## START GIVEN INFORMATION

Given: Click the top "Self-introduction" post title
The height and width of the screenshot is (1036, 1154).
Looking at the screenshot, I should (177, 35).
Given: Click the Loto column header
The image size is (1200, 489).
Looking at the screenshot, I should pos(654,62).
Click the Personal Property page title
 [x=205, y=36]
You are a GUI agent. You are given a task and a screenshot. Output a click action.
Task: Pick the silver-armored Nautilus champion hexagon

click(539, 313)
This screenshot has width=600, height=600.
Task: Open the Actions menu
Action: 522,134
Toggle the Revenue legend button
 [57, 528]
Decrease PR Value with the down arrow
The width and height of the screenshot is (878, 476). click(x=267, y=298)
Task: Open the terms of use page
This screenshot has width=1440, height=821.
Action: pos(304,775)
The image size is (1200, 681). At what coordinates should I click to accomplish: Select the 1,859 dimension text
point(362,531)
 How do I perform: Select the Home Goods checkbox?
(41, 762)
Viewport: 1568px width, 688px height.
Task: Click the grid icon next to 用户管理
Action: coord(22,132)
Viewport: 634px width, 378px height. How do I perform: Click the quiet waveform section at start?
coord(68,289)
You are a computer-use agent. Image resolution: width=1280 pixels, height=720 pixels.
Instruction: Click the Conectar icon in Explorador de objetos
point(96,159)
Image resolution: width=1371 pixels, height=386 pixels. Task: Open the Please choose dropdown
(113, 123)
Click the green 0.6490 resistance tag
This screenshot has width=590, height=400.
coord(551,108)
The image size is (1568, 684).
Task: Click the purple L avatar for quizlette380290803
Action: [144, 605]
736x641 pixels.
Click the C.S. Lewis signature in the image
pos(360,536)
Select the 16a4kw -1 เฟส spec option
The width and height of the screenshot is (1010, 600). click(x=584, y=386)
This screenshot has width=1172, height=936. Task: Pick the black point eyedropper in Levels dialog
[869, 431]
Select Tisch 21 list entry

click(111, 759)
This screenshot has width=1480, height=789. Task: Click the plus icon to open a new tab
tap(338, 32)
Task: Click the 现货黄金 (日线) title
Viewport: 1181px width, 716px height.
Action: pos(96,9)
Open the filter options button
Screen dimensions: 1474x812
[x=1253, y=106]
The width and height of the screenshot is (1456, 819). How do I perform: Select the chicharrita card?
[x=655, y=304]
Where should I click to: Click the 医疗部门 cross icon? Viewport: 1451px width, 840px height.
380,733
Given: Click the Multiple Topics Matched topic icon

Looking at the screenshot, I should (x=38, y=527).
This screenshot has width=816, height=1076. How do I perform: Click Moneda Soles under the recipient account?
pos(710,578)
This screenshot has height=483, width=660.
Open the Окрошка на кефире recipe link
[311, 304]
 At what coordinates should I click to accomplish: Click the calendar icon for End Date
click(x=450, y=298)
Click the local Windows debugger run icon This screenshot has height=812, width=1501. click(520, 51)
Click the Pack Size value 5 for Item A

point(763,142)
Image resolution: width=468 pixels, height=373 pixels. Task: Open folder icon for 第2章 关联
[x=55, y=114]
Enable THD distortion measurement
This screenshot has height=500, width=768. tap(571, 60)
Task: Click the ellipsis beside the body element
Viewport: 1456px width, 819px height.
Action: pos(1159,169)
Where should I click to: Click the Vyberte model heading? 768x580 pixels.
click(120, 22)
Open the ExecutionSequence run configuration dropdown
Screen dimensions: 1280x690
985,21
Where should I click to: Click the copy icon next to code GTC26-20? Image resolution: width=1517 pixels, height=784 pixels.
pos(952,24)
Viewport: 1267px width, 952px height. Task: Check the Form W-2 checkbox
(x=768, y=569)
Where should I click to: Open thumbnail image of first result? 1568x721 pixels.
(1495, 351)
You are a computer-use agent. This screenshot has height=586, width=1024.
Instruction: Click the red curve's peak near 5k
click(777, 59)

## END GIVEN INFORMATION

*SHORT PROBLEM:* Copy out every line of the material above word for word, from start to finish.

*FINISHED TASK:*
Given: Click the top "Self-introduction" post title
The height and width of the screenshot is (1036, 1154).
Looking at the screenshot, I should (177, 35).
Given: Click the Loto column header
The image size is (1200, 489).
Looking at the screenshot, I should pos(654,62).
Click the Personal Property page title
 [x=205, y=36]
You are a GUI agent. You are given a task and a screenshot. Output a click action.
Task: Pick the silver-armored Nautilus champion hexagon

click(539, 313)
This screenshot has width=600, height=600.
Task: Open the Actions menu
Action: 522,134
Toggle the Revenue legend button
 [57, 528]
Decrease PR Value with the down arrow
The width and height of the screenshot is (878, 476). click(x=267, y=298)
Task: Open the terms of use page
This screenshot has width=1440, height=821.
Action: pos(304,775)
The image size is (1200, 681). At what coordinates should I click to accomplish: Select the 1,859 dimension text
point(362,531)
 How do I perform: Select the Home Goods checkbox?
(41, 762)
Viewport: 1568px width, 688px height.
Task: Click the grid icon next to 用户管理
Action: coord(22,132)
Viewport: 634px width, 378px height. How do I perform: Click the quiet waveform section at start?
coord(68,289)
You are a computer-use agent. Image resolution: width=1280 pixels, height=720 pixels.
Instruction: Click the Conectar icon in Explorador de objetos
point(96,159)
Image resolution: width=1371 pixels, height=386 pixels. Task: Open the Please choose dropdown
(113, 123)
Click the green 0.6490 resistance tag
This screenshot has width=590, height=400.
coord(551,108)
The image size is (1568, 684).
Task: Click the purple L avatar for quizlette380290803
Action: [144, 605]
736x641 pixels.
Click the C.S. Lewis signature in the image
pos(360,536)
Select the 16a4kw -1 เฟส spec option
The width and height of the screenshot is (1010, 600). click(x=584, y=386)
This screenshot has width=1172, height=936. Task: Pick the black point eyedropper in Levels dialog
[869, 431]
Select Tisch 21 list entry

click(111, 759)
This screenshot has width=1480, height=789. Task: Click the plus icon to open a new tab
tap(338, 32)
Task: Click the 现货黄金 (日线) title
Viewport: 1181px width, 716px height.
Action: pos(96,9)
Open the filter options button
Screen dimensions: 1474x812
[x=1253, y=106]
The width and height of the screenshot is (1456, 819). How do I perform: Select the chicharrita card?
[x=655, y=304]
Where should I click to: Click the 医疗部门 cross icon? Viewport: 1451px width, 840px height.
380,733
Given: Click the Multiple Topics Matched topic icon

Looking at the screenshot, I should (x=38, y=527).
This screenshot has width=816, height=1076. How do I perform: Click Moneda Soles under the recipient account?
pos(710,578)
This screenshot has height=483, width=660.
Open the Окрошка на кефире recipe link
[311, 304]
 At what coordinates should I click to accomplish: Click the calendar icon for End Date
click(x=450, y=298)
Click the local Windows debugger run icon This screenshot has height=812, width=1501. click(520, 51)
Click the Pack Size value 5 for Item A

point(763,142)
Image resolution: width=468 pixels, height=373 pixels. Task: Open folder icon for 第2章 关联
[x=55, y=114]
Enable THD distortion measurement
This screenshot has height=500, width=768. tap(571, 60)
Task: Click the ellipsis beside the body element
Viewport: 1456px width, 819px height.
Action: pos(1159,169)
Where should I click to: Click the Vyberte model heading? 768x580 pixels.
click(120, 22)
Open the ExecutionSequence run configuration dropdown
Screen dimensions: 1280x690
985,21
Where should I click to: Click the copy icon next to code GTC26-20? Image resolution: width=1517 pixels, height=784 pixels.
pos(952,24)
Viewport: 1267px width, 952px height. Task: Check the Form W-2 checkbox
(x=768, y=569)
Where should I click to: Open thumbnail image of first result? 1568x721 pixels.
(1495, 351)
You are a computer-use agent. This screenshot has height=586, width=1024.
Instruction: Click the red curve's peak near 5k
click(777, 59)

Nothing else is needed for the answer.